What to do
Pictures excluded, return the lines below from the first through the line holding "clearField (160, 211)".

=== Begin Enclosure ===

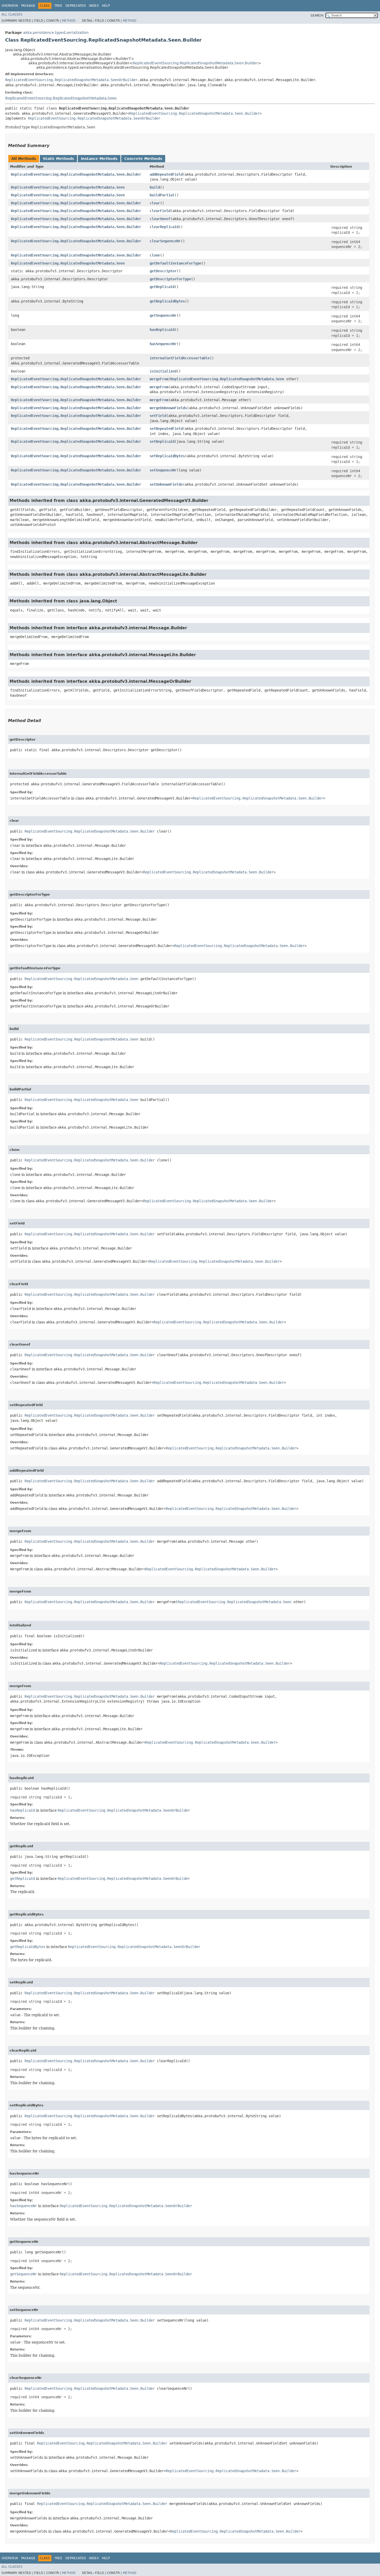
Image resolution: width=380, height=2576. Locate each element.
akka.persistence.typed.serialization (56, 32)
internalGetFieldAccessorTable (180, 358)
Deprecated (75, 5)
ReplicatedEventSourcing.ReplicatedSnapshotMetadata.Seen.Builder (195, 63)
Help (106, 5)
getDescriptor (163, 271)
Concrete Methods (143, 159)
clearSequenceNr (165, 241)
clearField (160, 211)
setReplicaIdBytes (167, 456)
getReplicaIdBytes (167, 301)
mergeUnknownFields (168, 408)
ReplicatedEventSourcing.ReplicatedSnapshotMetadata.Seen (61, 98)
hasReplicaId (162, 330)
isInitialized (163, 371)
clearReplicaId (164, 227)
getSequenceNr (163, 315)
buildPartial (162, 195)
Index (94, 5)
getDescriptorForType (170, 279)
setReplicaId (162, 441)
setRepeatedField (166, 428)
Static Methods (58, 159)
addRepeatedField (166, 174)
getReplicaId (162, 287)
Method (68, 20)
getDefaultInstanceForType (175, 263)
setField (158, 416)
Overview (10, 5)
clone (155, 255)
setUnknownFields (166, 484)
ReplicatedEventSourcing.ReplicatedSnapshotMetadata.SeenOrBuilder (71, 80)
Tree (58, 5)
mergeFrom (159, 379)
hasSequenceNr (163, 344)
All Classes (12, 14)
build (155, 187)
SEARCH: (317, 15)
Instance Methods (99, 159)
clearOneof (160, 219)
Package (28, 5)
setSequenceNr (163, 470)
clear (155, 203)
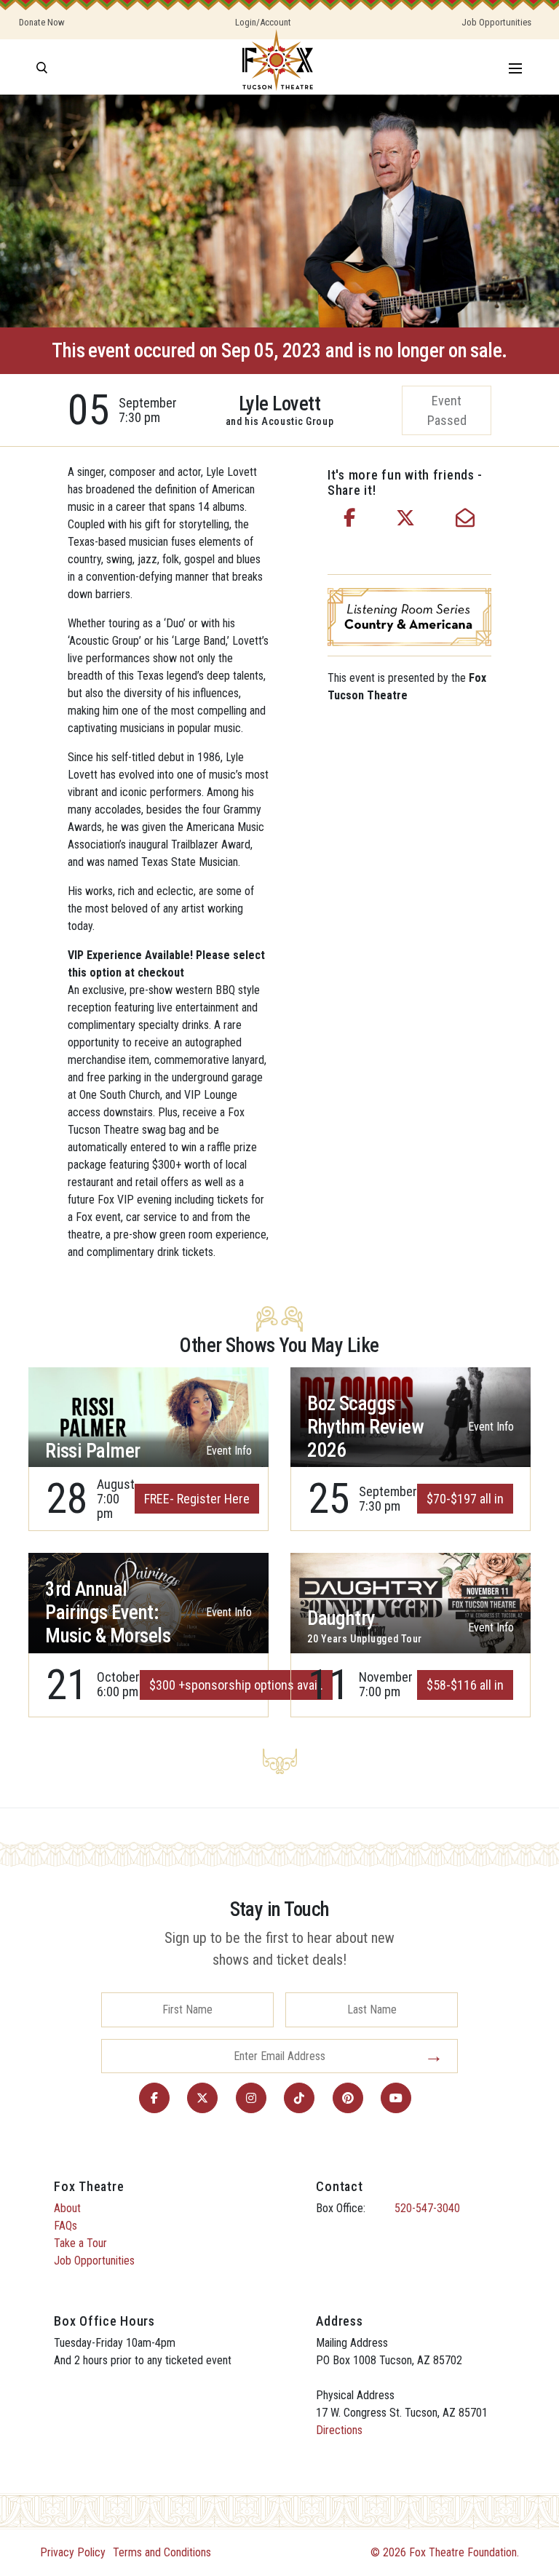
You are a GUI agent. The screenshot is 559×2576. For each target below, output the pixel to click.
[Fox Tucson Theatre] (277, 67)
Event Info (229, 1451)
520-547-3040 (427, 2208)
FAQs (65, 2226)
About (67, 2208)
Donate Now (42, 22)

=== End Enclosure ===

Finished task
Image resolution: width=380, height=2576. Locate each element.
akka.persistence.typed.serialization (56, 32)
internalGetFieldAccessorTable (180, 358)
Deprecated (75, 5)
ReplicatedEventSourcing.ReplicatedSnapshotMetadata.Seen.Builder (195, 63)
Help (106, 5)
getDescriptor (163, 271)
Concrete Methods (143, 159)
clearSequenceNr (165, 241)
clearField (160, 211)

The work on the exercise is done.